_WHAT YOU SHOULD DO_. Gather each line of the data below that contains the string "This", matching case exactly.

[Dataset records]
*-*-*

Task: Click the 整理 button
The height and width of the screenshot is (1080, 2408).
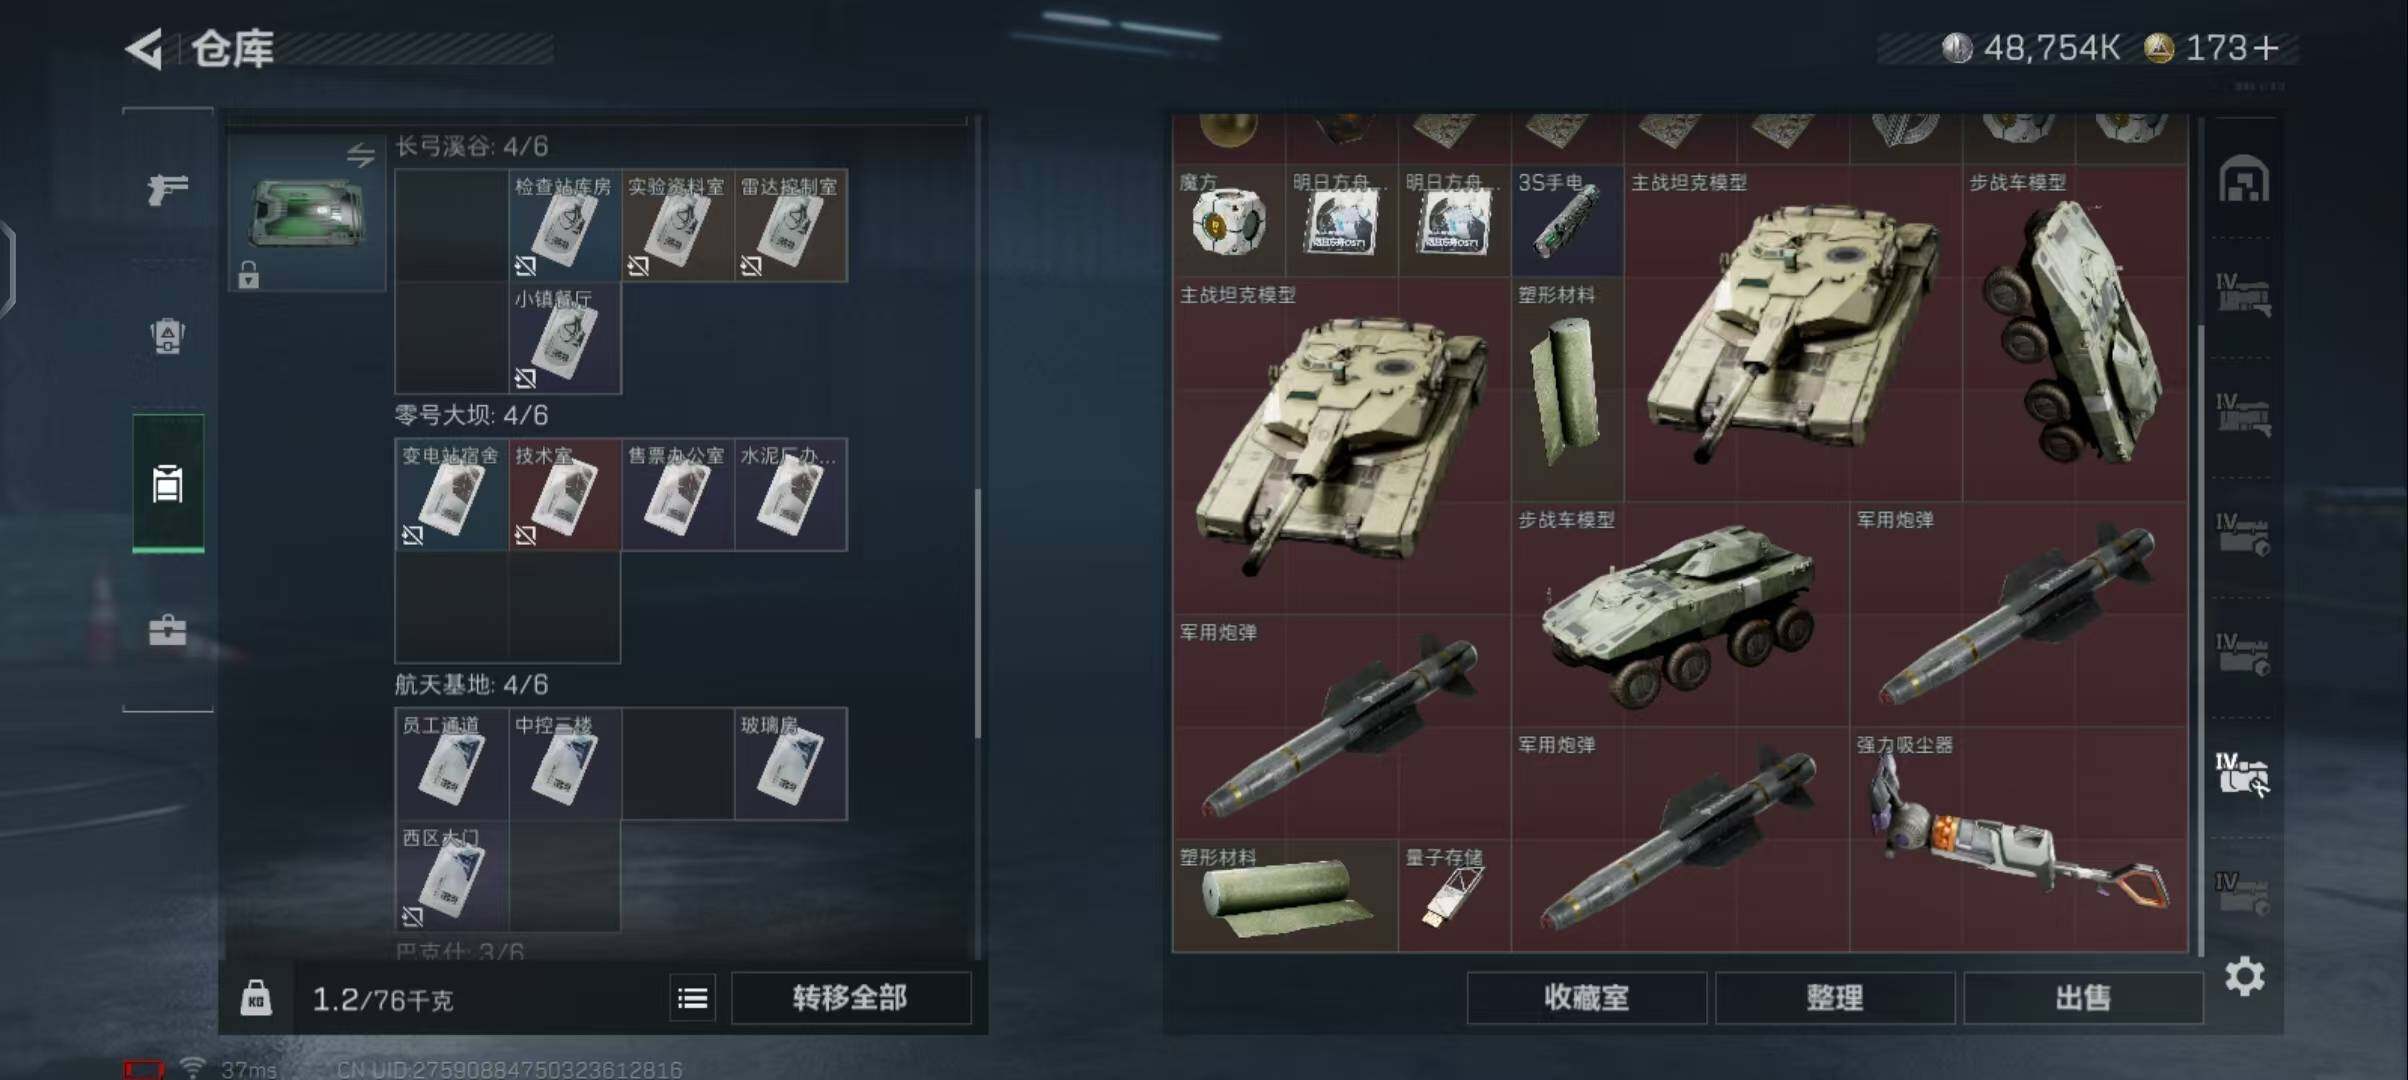Action: pyautogui.click(x=1835, y=998)
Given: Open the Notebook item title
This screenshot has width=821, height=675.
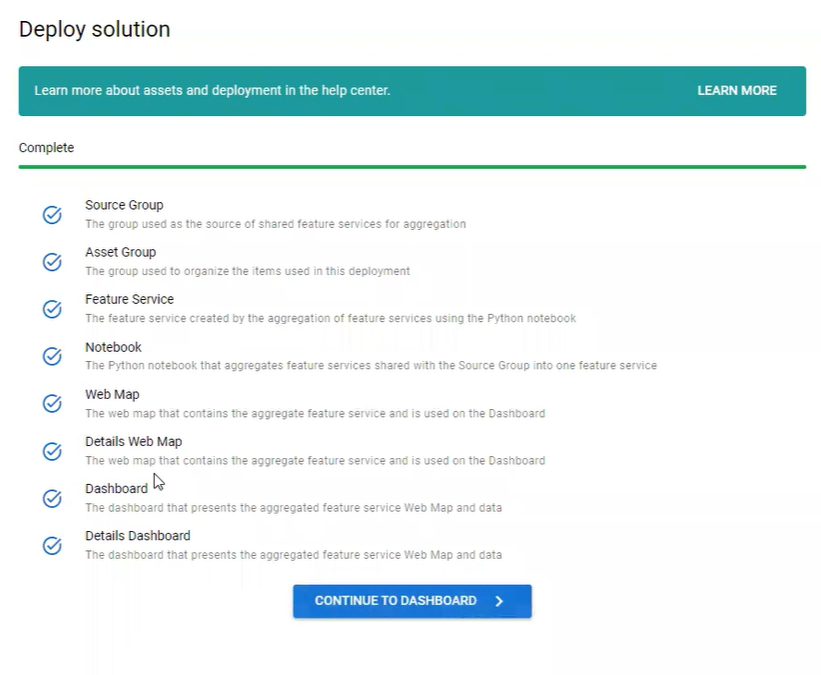Looking at the screenshot, I should 113,347.
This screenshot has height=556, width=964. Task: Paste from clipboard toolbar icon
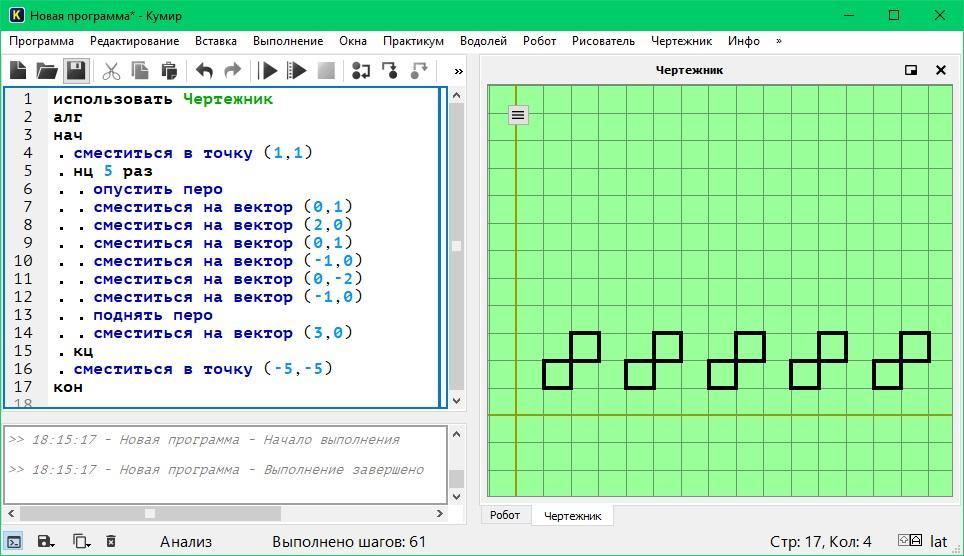[x=169, y=70]
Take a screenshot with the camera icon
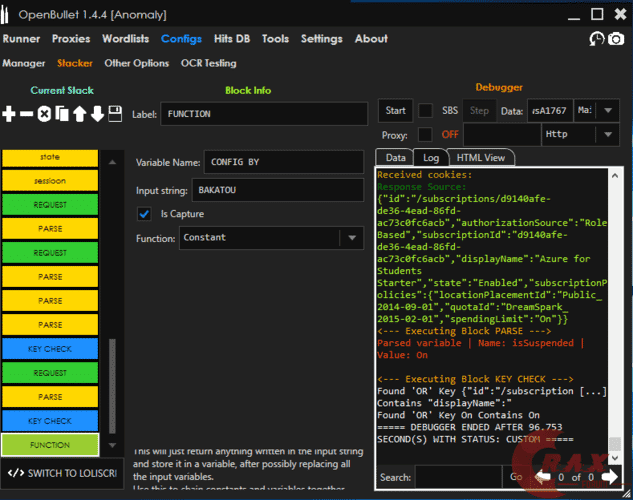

*-*-*

_RESULT OF THE EXERCISE_.
This screenshot has width=821, height=675.
This screenshot has height=556, width=964. Task: Paste from clipboard toolbar icon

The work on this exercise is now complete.